See Extending > Hooks for complete documentation.

1. PreEvaluationEvent

  • Name: ai_autoevals.pre_evaluation
  • When: Before evaluation is sent to LLM
  • Use Cases: Modify facts, skip evaluation, add metadata

2. PostEvaluationEvent

  • Name: ai_autoevals.post_evaluation
  • When: After evaluation completes successfully
  • Use Cases: Content moderation, notifications, analytics

3. EvaluationFailedEvent

  • Name: ai_autoevals.evaluation_failed
  • When: When evaluation fails
  • Use Cases: Retry logic, alerting, error tracking

See Event System documentation for details.

Queue ID: ai_autoevals_evaluation_worker

Evaluations are processed asynchronously via Drupal Queue API.

Worker Class: Drupal\ai_autoevals\Plugin\QueueWorker\EvaluationQueueWorker

Processing Flow:

  1. Load evaluation entity
  2. Find matching evaluation set
  3. Dispatch PreEvaluationEvent
  4. Extract facts using FactExtractor
  5. Evaluate response using Evaluator
  6. Update evaluation entity with results
  7. Dispatch PostEvaluationEvent
  8. Catch errors and dispatch EvaluationFailedEvent

Time Limit: 60 seconds per cron run

Cache Bin: cache.ai_autoevals_facts

Fact extraction results are cached to improve performance and reduce API calls.
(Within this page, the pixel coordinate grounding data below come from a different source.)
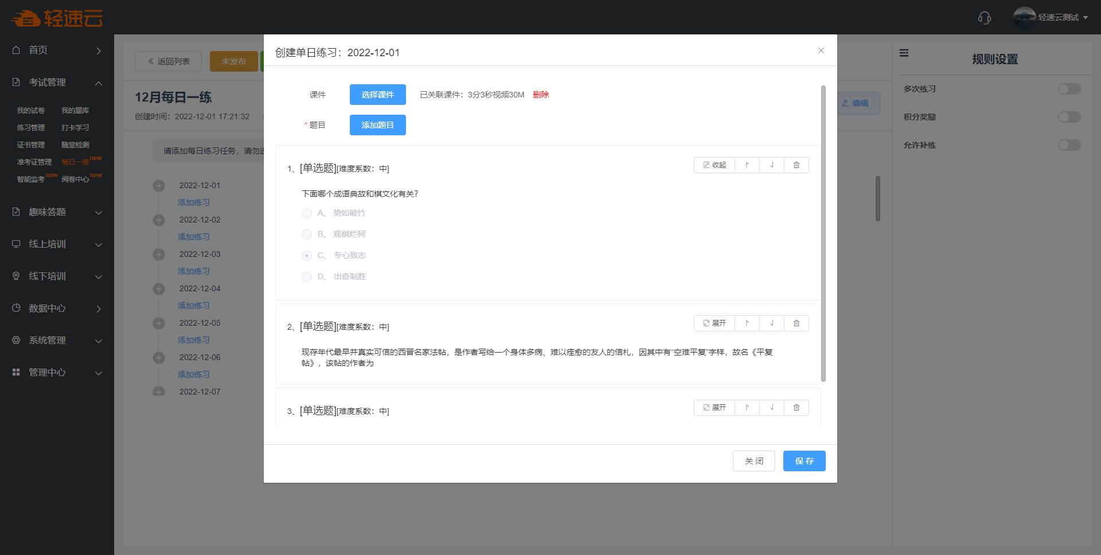
Task: Delete question 1 with the trash icon
Action: coord(796,165)
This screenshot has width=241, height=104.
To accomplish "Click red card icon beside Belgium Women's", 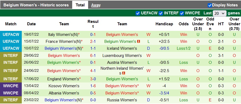I will [x=139, y=41].
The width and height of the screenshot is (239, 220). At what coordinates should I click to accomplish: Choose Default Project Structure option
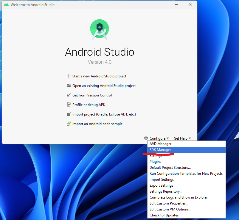(x=170, y=168)
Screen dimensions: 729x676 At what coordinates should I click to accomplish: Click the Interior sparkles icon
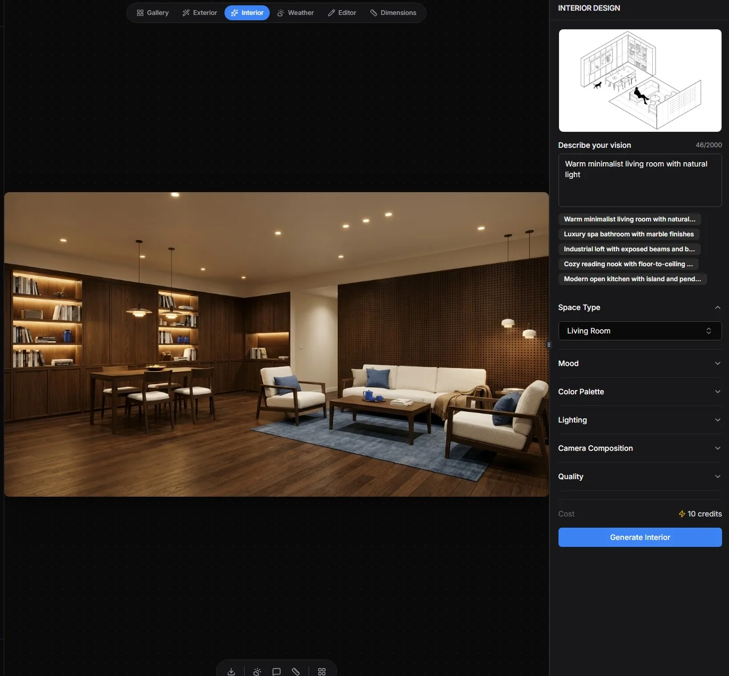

Cache Key: Based on input hash and evaluation set ID

Cache Tags: ai_autoevals:facts:{evaluation_set_id}

Clear cache when:

  • Evaluation set is modified
  • Custom knowledge is updated
  • Drupal 10.2+ / Drupal 11
  • AI module: Provides AI provider abstraction
  • Key module: Manages API keys securely
  • AI Provider: OpenAI, Anthropic, or compatible provider
  • LLM for Evaluation: Configurable, typically same as AI provider
  1. API Keys: Stored securely using Key module
  2. User Input: All input is sanitized and validated
  3. Rate Limiting: Respect provider rate limits
  4. Data Retention: Configurable retention period
  5. Access Control: Role-based permissions for all operations
  1. Async Processing: Evaluations processed via queue to avoid blocking
  2. Caching: Fact extraction results cached
  3. Batch Operations: Efficient batch processing for re-evaluations
  4. Database Indexing: Indexed fields for efficient queries
  5. Queue Prioritization: Process evaluations in FIFO order

The module is designed to be extensible:

  • Custom Fact Extractors: Create plugins for specialized extraction
  • Custom Events: React to evaluation lifecycle events
  • Custom Prompts: Override evaluation prompts per configuration
  • Custom Scoring: Customize scoring per evaluation set
  • Custom Integrations: Integrate with moderation systems, observability, etc.